The technology will be licensed on a per-GPU basis. Virtualization typically results in less than a 5 percent performance impact, Fanelli said, though it will depend on the workload. It's a trade-off, he said, that customers should be willing to make for the benefits of virtualization such as manageability and flexibility.

 

Key Highlights of vComputeServer :

 

GPU Performance: Up to 50x faster deep learning training than CPU-only, similar performance to running GPU on bare metal.

Advanced compute: Error-correcting code and dynamic page retirement prevent against data corruption for high-accuracy workloads.

Live migration: GPU-enabled virtual machines can be migrated with minimal disruption or downtime.

Increased security: Enterprises can extend security benefits of server virtualization to GPU clusters.

Multi-tenant isolation: Workloads can be isolated to securely support multiple users on a single infrastructure.

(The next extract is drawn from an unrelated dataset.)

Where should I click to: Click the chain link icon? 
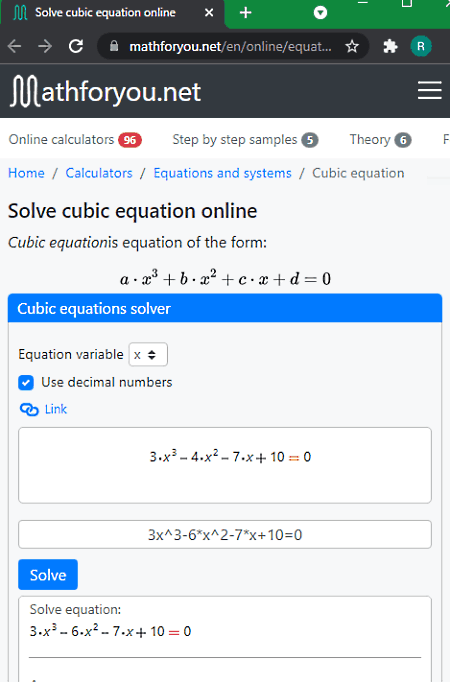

Management and monitoring: Admins can use the same hypervisor virtualization tools to manage GPU servers, with visibility at the host, virtual machine and app level.

 

Broad Range of Supported GPUs: vComputeServer is supported on NVIDIA T4 or V100 GPUs, as well as Quadro RTX 8000 and 6000 GPUs, and prior generations of Pascal-architecture P40, P100 and P60 GPUs.


Meanwhile, VMware is planning on making this vComputeServer available on VMware Cloud on AWS, which (as the name suggests) runs VMware's SDDC on the Amazon Web Services cloud. VMware Cloud on AWS allows customers to run any application across public, private or hybrid cloud environments. The service is optimized to run on dedicated, bare metal AWS infrastructure.